For those not in the know, custom attributes are allowed in HTML5 by prefixing them with data-. I'm hesitant to suggest attaching it with the id, since I suspect many people are using it for other purposes and the name attribute was deprecated in HTML4.

From there, it would be a simple as making these modifications:

function unravelJSONObject(obj, prefix) {
    var collector = [];
    unraveler(obj, prefix ? [prefix] : []);

    function unraveler(obj, keys) {
        for (var prop in obj) {
            if (obj.hasOwnProperty(prop)) {
                var keys_ = keys.slice(); // clone it
                keys_.push(prop);
                if (typeof obj[prop] === 'object') {
                    unraveler(obj[prop], keys_);
                } else {
                    collector.push({ error: obj[prop], path: keys_ });
                }
            }
        }
    }
    return collector;
}

var foo = {"name":"cannot be blank","account":{"password":"cannot be blank","name":"cannot be blank"},"age":"not a number"};

// el is known in advance to be the form element
var errors = unravelJSONObject(foo, el.getAttribute('data-df-name'));

for (var i = 0, len = errors.length; i < len; i++) {
    console.log(errors[i].path.join('.'));
}

And now we have useful information to do an accurate check against the DOM:

form.name
form.account.password
form.account.name
form.age

If you've got a better way of attaching the form's name to the the form element, I'm all for it.

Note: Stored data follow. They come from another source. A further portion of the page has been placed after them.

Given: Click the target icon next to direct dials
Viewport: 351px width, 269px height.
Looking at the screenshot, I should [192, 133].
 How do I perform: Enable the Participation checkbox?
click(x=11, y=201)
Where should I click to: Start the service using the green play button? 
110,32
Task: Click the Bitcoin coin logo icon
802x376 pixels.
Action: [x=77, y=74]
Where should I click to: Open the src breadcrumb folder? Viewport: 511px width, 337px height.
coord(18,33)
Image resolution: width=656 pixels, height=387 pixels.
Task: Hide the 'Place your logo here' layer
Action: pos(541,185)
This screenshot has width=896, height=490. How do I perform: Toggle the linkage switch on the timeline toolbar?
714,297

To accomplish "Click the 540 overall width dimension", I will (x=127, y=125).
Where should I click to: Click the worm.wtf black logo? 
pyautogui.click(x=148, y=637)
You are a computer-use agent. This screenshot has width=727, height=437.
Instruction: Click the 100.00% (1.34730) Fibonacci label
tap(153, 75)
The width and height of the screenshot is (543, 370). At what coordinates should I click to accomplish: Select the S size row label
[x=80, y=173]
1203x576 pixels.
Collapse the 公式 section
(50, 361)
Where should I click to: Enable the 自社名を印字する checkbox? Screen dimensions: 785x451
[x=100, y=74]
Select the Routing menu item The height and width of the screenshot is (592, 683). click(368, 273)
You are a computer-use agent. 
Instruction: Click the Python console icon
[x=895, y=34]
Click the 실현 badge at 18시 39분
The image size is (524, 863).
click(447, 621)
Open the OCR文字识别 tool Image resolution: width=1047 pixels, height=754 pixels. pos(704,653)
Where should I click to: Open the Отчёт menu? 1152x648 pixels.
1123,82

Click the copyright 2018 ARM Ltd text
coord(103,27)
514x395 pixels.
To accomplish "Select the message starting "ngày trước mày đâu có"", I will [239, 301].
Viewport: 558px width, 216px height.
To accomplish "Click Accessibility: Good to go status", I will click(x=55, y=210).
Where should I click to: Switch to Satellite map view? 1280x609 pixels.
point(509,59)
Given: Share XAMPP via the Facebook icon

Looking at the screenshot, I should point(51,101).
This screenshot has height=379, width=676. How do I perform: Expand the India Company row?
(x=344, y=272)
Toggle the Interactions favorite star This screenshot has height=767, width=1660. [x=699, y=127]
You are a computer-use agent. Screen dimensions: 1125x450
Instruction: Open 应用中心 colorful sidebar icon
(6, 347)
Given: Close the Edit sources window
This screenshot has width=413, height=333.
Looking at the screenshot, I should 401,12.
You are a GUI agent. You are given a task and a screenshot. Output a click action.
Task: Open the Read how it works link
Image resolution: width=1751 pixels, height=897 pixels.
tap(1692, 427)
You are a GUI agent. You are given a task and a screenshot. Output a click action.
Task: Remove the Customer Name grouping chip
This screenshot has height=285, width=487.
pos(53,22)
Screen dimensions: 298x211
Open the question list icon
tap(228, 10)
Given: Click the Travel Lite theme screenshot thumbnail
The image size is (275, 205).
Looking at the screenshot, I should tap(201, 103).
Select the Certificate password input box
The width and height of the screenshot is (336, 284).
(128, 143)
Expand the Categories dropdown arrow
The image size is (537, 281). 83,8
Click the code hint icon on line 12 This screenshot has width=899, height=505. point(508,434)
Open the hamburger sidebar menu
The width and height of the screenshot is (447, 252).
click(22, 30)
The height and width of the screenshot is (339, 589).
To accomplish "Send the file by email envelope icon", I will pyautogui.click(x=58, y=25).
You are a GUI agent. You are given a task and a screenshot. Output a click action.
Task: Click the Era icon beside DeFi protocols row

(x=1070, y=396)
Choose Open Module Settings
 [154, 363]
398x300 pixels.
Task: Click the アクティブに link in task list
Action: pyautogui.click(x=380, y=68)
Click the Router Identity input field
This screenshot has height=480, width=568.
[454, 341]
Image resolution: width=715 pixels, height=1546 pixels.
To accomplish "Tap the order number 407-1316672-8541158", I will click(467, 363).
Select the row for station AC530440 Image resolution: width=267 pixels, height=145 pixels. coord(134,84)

It just needs to be on the form element for the best results. I realize this is something I could write a splice for myself, but it just seems like unnecessary boilerplate to write for every project. Plus, if there's an interest in this when I'm finished, I'd like to contribute it here -- so it has to be something I can depend on.

cimmanon avatar Apr 11 '14 14:04 cimmanon

Sounds good to me: I don't think older-browser-compatibility is a problem here. What do you think @mightybyte?

jaspervdj avatar Apr 14 '14 14:04 jaspervdj

I don't see any problem with adding a data-df-name attribute to the form tag. Seems to have almost no downsides and clearly presented upsides.